Speaking of money, remember that ­unless you are staying in a property owned by an island resident, the only economic benefit you bring is what you spend here. So please buy local.

Support the community shop, go to the cafes, eat at the hotels, buy from honesty boxes, buy direct from fishermen, hunt down local meat. Buy gifts and products made or sold by island residents.

Take their card and buy from them when you get home. Try watersports, horse riding or take a tour. These are just some of the ­businesses that need their summer earnings to get through the winter.

The National:

I appreciate that when it comes to not upsetting the locals, there’s quite a lot to bear in mind and it might seem as though I am trying to put you off an ­island ­holiday. Quite the opposite! Please do visit – we want to share our home and we know we live in beautiful places.

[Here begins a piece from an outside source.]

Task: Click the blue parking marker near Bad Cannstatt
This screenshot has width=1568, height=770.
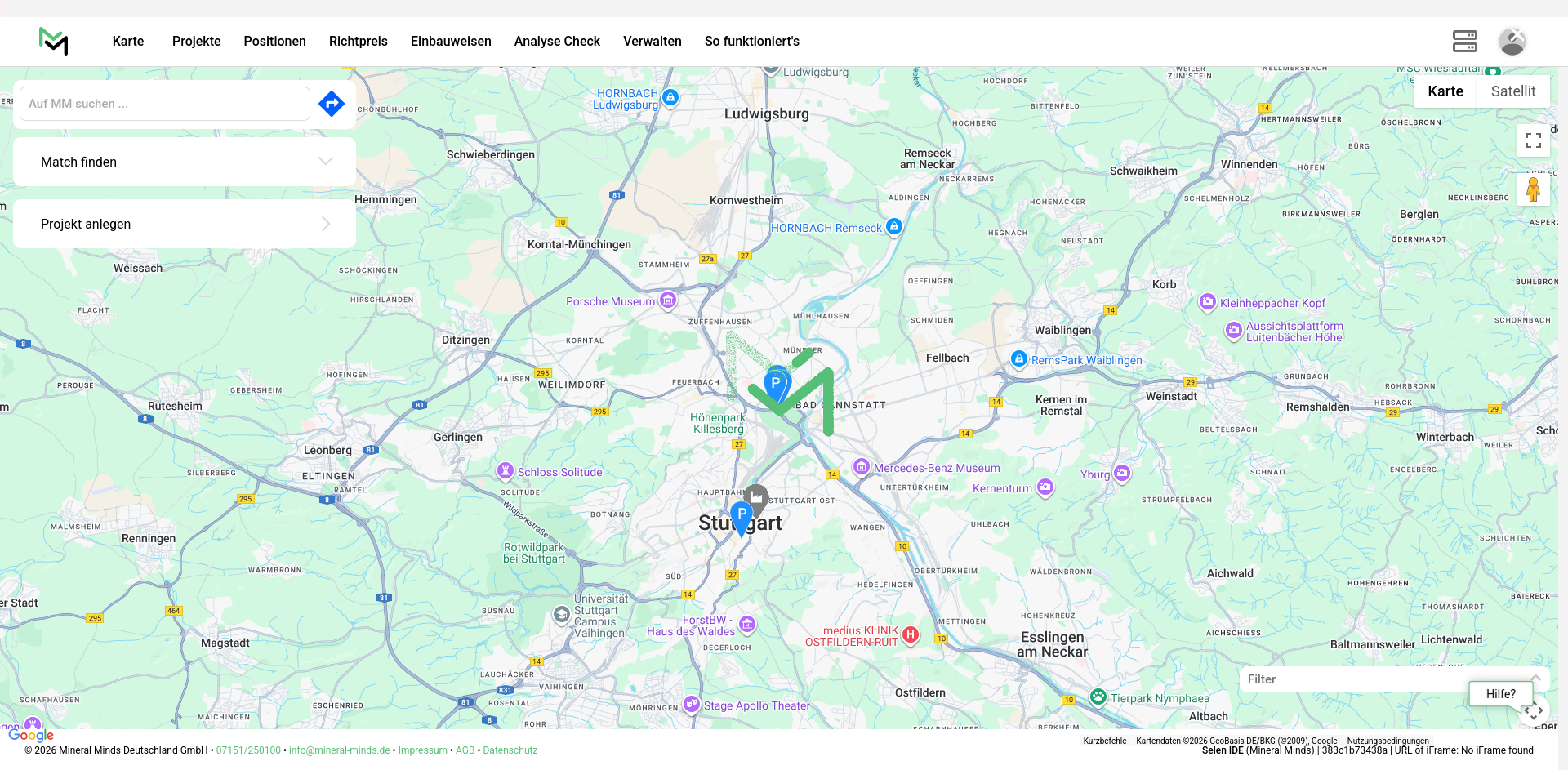Action: click(776, 383)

The key thing is to remember that the beautiful place is indeed someone’s home. It’s not your playground. It’s not some empty idyll to drive over. It’s ­probably not secret or unexplored. It probably has a Gaelic name you should try to use.

All you need to do is imagine a coach-load of tourists wandering through your garden with an opinion on ­everything and a sense of enormous ­entitlement, and then do the opposite. You’ll be just fine!